TASK DIRECTIONS
Search the records below for the word "agent", then return every line where it appears.

SUPPLIED RECORDS
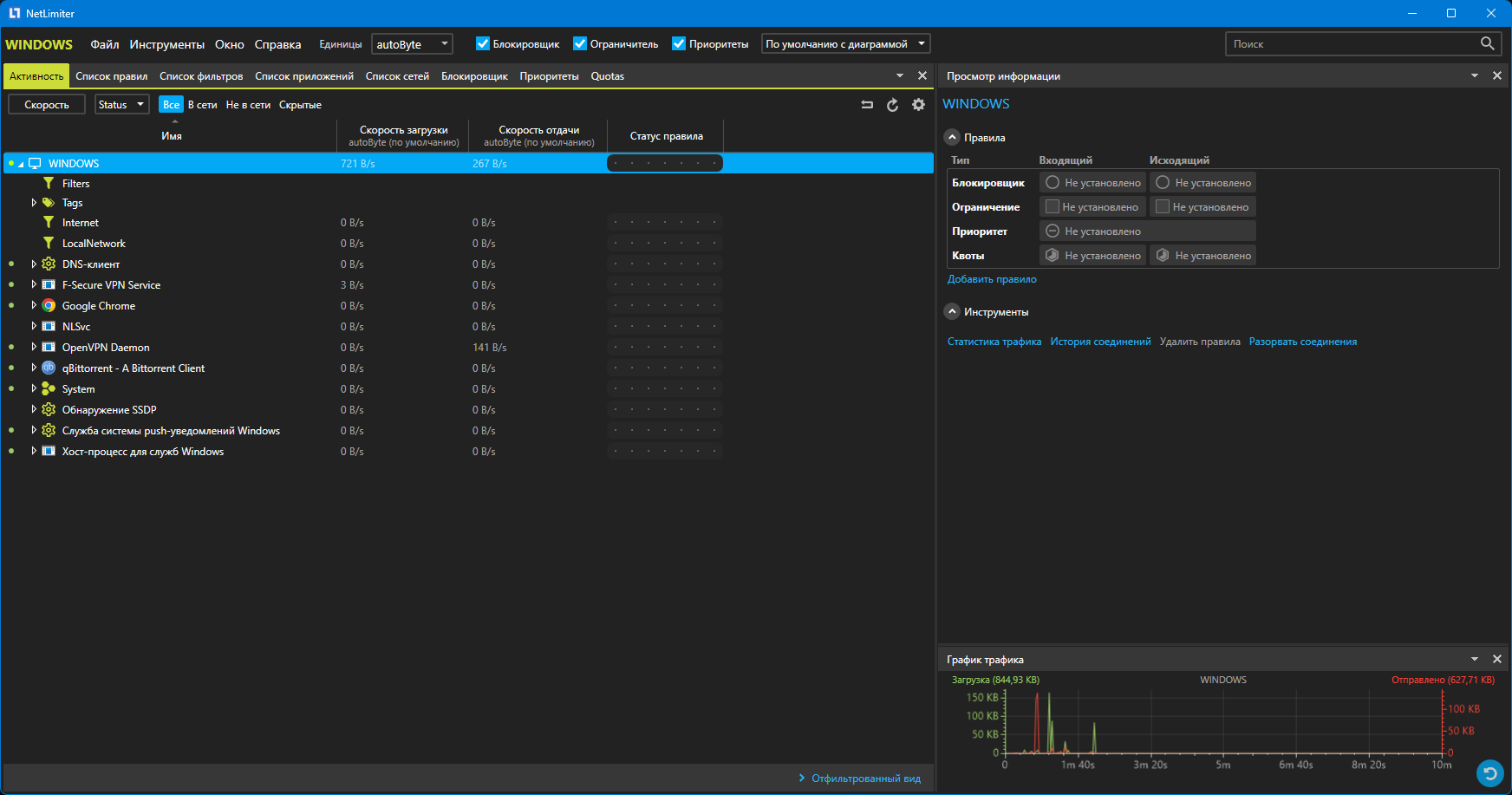The image size is (1512, 795).
Task: Click the round reset button under traffic graph
Action: click(x=1489, y=772)
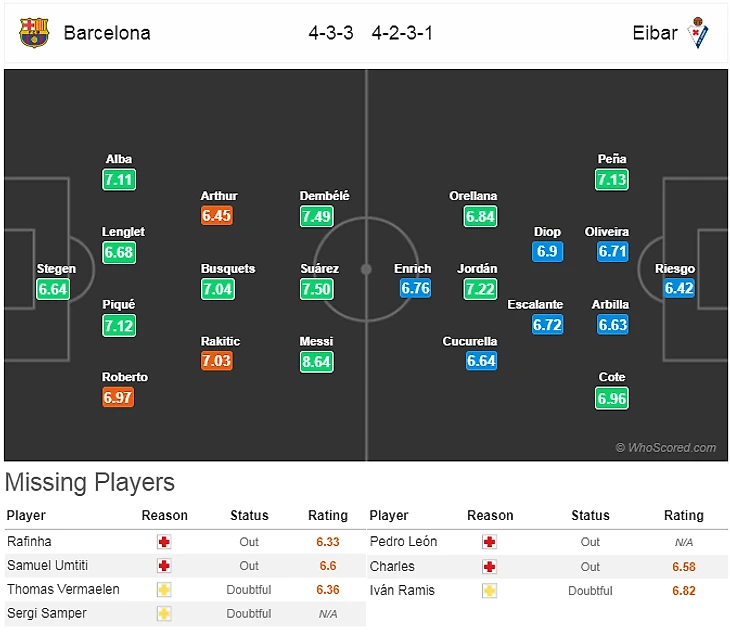Click the WhoScored.com watermark link
Image resolution: width=730 pixels, height=636 pixels.
click(x=666, y=448)
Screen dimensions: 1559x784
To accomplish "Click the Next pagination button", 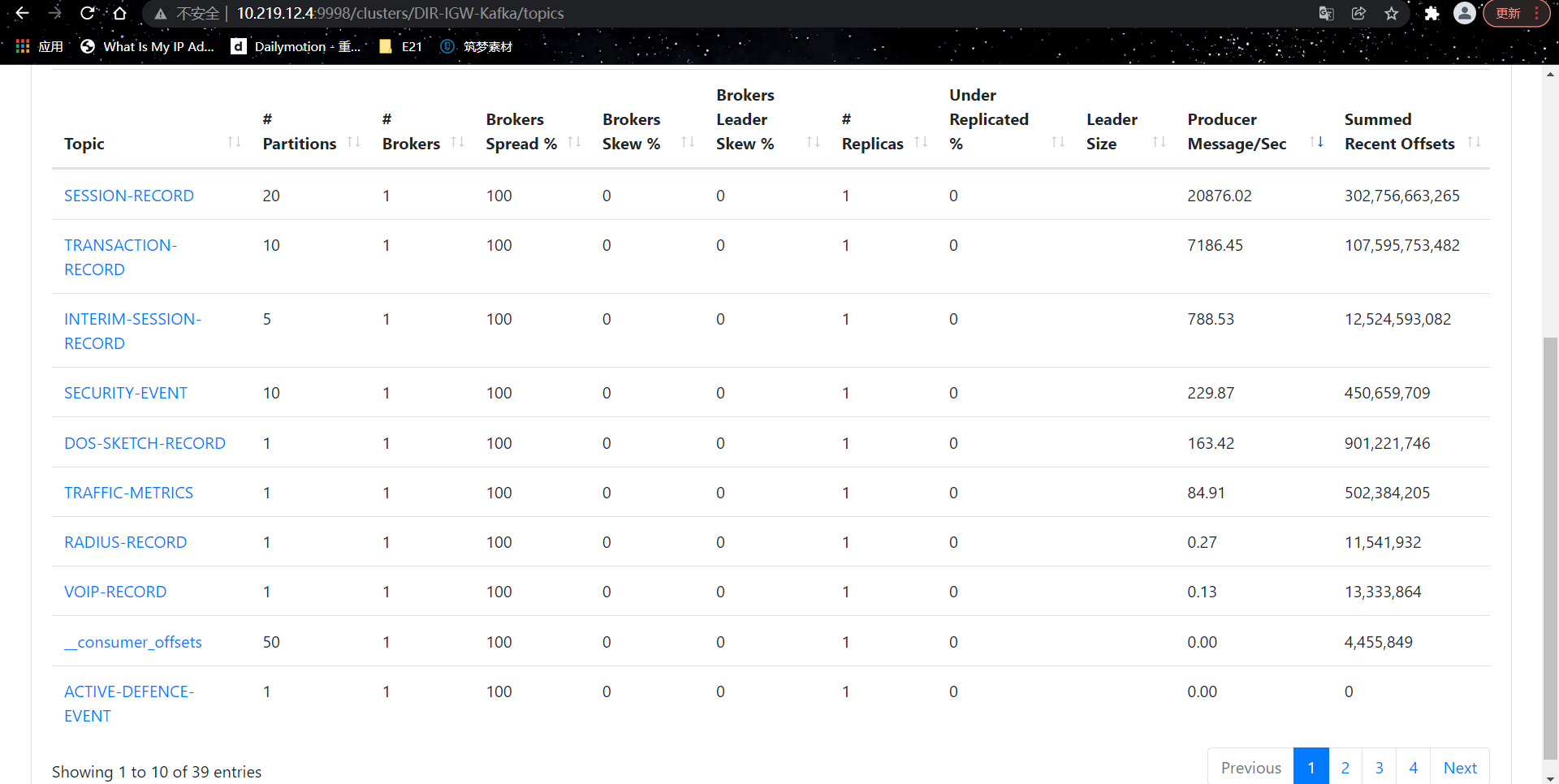I will click(1459, 767).
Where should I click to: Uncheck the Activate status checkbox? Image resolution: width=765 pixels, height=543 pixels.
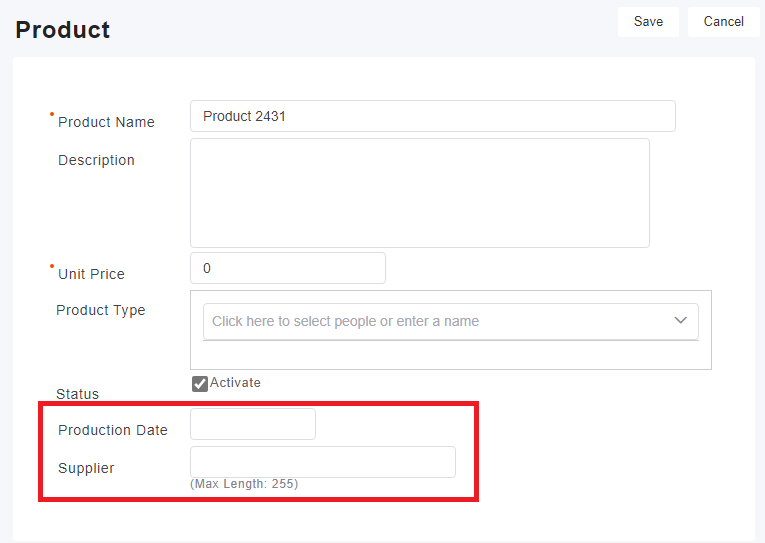[200, 384]
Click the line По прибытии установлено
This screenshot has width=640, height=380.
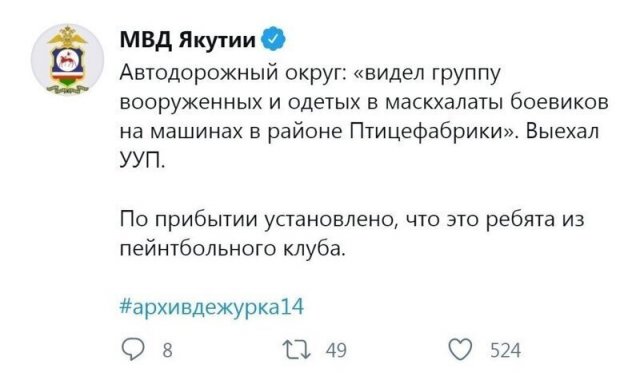pyautogui.click(x=352, y=220)
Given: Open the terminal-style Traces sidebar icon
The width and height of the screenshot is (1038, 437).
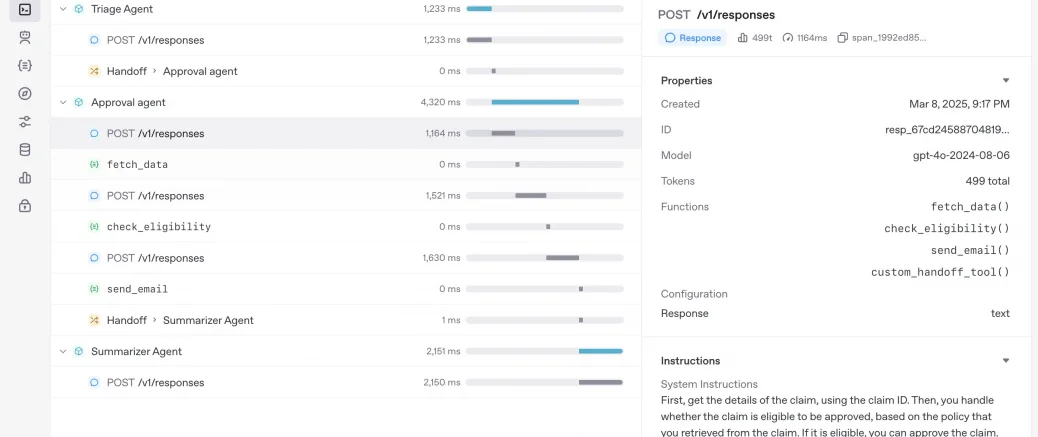Looking at the screenshot, I should click(x=25, y=9).
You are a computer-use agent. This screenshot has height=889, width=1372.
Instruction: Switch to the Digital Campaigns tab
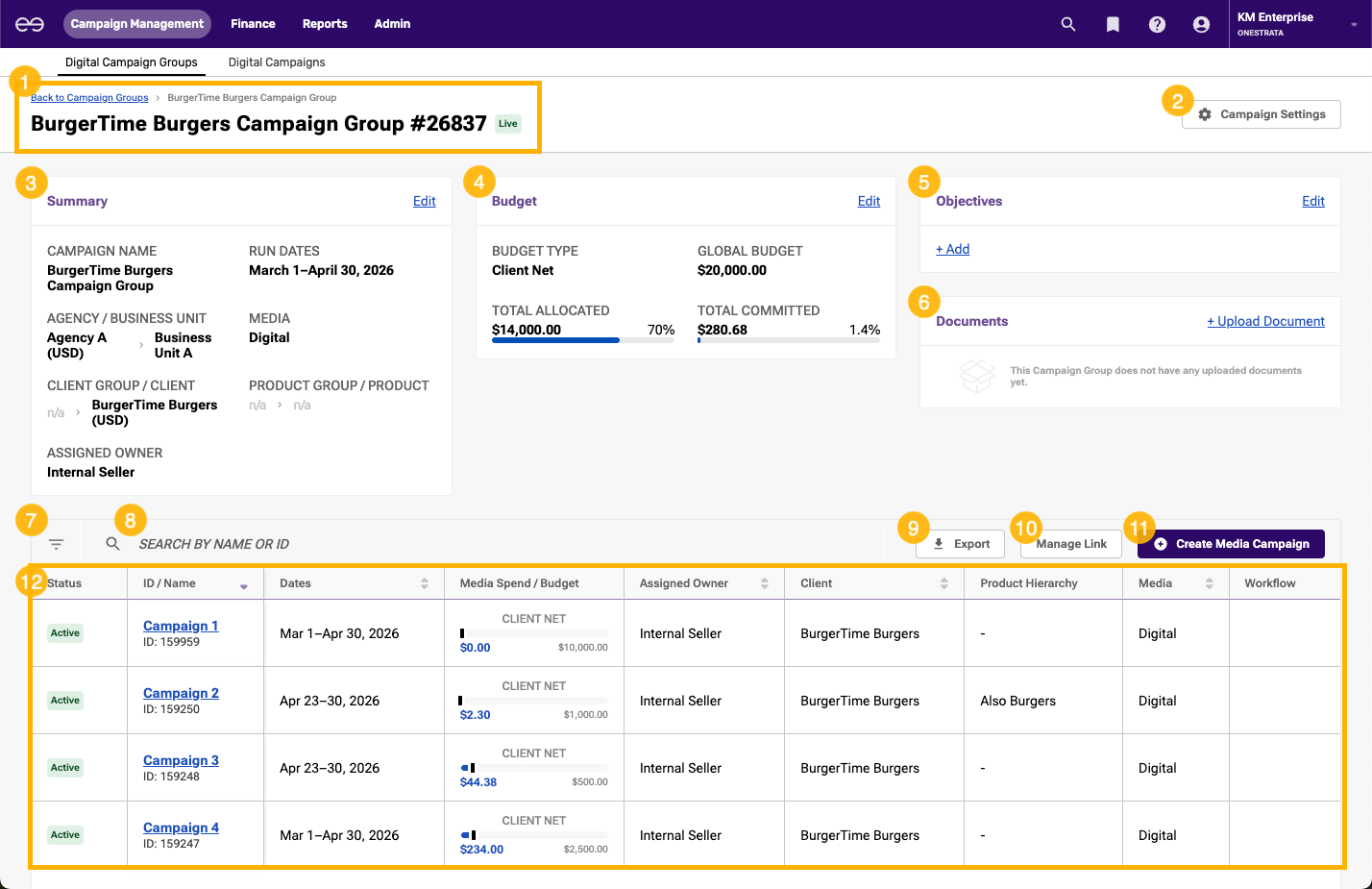click(277, 62)
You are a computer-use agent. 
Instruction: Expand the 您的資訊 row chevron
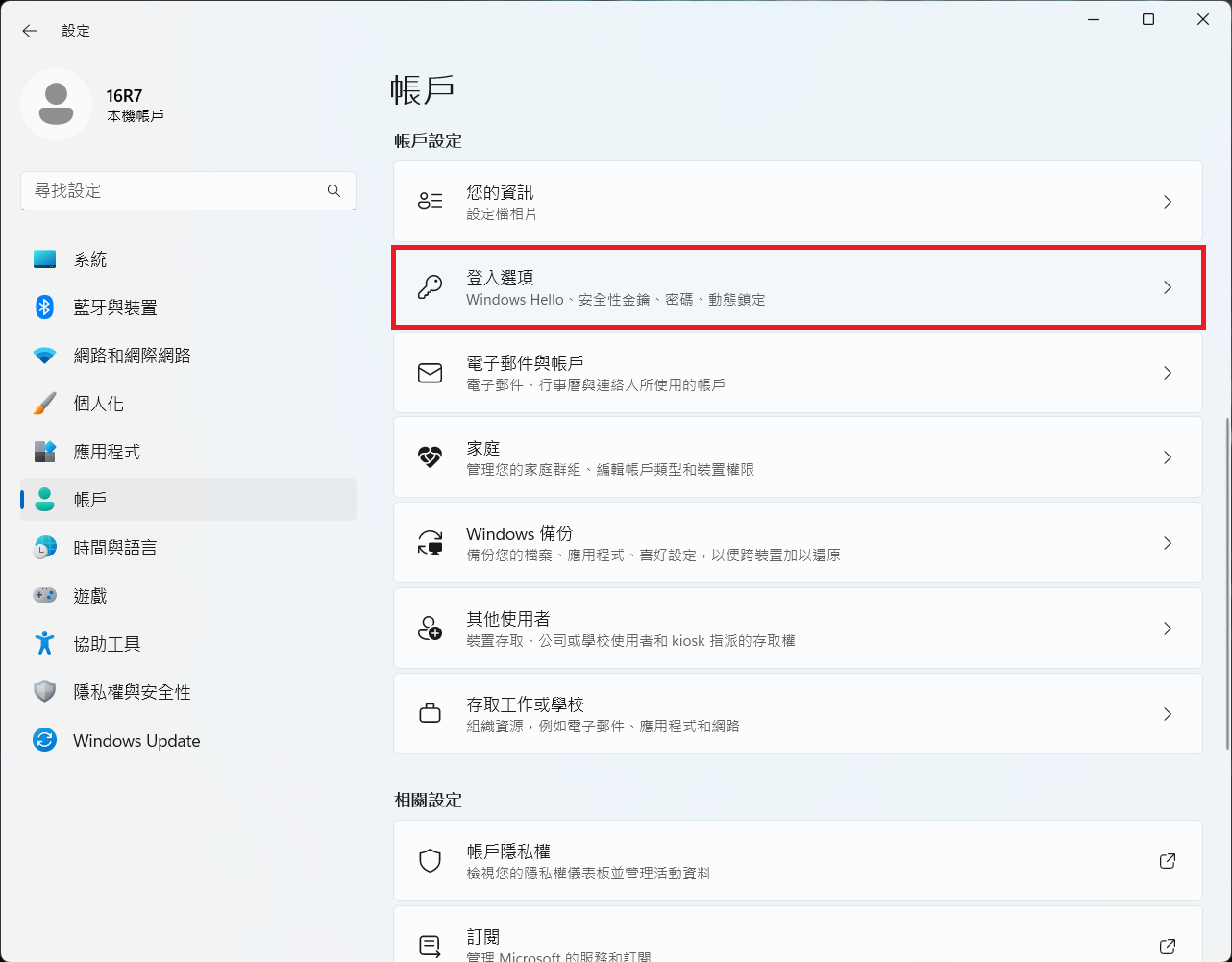pos(1168,202)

ANSWER BELOW
You are a computer-use agent. This screenshot has height=889, width=1372.
You are a computer-use agent. 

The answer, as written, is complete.